Extract each line from the items below that contains the string "perform".
--- Start of RECORD SET ---
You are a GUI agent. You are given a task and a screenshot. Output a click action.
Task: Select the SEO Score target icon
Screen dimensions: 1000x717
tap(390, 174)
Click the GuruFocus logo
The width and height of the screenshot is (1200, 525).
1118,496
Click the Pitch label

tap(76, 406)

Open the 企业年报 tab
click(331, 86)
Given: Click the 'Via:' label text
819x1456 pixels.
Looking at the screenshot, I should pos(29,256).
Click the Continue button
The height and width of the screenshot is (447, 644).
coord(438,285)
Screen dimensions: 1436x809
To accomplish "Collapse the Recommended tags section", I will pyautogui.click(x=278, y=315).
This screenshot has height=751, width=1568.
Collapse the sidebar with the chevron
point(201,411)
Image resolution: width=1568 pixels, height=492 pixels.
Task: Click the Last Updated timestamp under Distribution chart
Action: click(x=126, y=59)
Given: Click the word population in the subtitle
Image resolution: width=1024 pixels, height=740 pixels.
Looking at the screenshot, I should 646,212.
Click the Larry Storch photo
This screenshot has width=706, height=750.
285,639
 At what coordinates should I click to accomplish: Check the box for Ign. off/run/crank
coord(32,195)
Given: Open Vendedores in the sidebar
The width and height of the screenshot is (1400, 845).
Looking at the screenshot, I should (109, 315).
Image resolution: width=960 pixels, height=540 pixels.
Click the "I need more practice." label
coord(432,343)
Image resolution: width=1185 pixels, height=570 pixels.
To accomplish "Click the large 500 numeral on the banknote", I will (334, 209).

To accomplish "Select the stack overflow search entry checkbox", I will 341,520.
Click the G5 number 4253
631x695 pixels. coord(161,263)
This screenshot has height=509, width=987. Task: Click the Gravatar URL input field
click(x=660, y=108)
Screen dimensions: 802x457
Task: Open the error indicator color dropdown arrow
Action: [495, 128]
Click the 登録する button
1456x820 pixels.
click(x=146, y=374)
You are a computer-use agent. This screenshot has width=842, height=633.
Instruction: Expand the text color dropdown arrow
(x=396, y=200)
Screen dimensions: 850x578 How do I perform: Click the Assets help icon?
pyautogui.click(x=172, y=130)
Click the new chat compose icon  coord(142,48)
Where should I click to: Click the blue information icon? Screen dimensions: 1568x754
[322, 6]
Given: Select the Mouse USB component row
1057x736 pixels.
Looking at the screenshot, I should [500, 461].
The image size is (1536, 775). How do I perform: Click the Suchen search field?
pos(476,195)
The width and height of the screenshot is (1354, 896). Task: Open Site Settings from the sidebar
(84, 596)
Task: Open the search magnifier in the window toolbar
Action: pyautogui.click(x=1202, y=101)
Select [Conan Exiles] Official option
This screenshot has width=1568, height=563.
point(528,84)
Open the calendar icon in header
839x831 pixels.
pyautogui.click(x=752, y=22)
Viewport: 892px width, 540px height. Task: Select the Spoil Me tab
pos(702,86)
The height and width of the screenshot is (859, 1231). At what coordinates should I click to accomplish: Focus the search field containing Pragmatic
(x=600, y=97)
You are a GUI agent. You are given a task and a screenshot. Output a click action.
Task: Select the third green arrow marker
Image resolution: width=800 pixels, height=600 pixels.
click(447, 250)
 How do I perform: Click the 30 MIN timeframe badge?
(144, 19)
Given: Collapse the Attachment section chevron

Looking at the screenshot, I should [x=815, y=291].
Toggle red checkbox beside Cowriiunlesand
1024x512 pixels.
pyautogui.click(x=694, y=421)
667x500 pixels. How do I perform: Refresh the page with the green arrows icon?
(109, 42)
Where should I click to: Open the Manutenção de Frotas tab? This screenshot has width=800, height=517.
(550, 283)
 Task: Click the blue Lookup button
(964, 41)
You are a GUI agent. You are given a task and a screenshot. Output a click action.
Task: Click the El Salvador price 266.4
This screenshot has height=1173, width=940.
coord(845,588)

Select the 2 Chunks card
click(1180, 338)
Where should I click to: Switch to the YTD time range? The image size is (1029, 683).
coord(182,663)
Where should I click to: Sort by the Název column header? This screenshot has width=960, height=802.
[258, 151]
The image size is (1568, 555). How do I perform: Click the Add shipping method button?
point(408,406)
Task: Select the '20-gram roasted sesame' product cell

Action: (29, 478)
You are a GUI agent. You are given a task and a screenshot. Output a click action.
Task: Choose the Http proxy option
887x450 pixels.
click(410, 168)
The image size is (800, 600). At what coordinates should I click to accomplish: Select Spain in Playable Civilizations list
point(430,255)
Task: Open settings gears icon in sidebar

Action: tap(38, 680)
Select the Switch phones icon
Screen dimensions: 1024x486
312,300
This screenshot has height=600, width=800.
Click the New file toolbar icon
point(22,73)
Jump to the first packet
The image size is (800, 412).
--- End of RECORD SET ---
CORRECT RESPONSE:
Screen dimensions: 850x578 How do I perform: Click the Assets help icon?
The image size is (1536, 775). How do I perform: Click the Suchen search field?
 How do I perform: Click the 30 MIN timeframe badge?
667x500 pixels. How do I perform: Refresh the page with the green arrows icon?
The image size is (1568, 555). How do I perform: Click the Add shipping method button?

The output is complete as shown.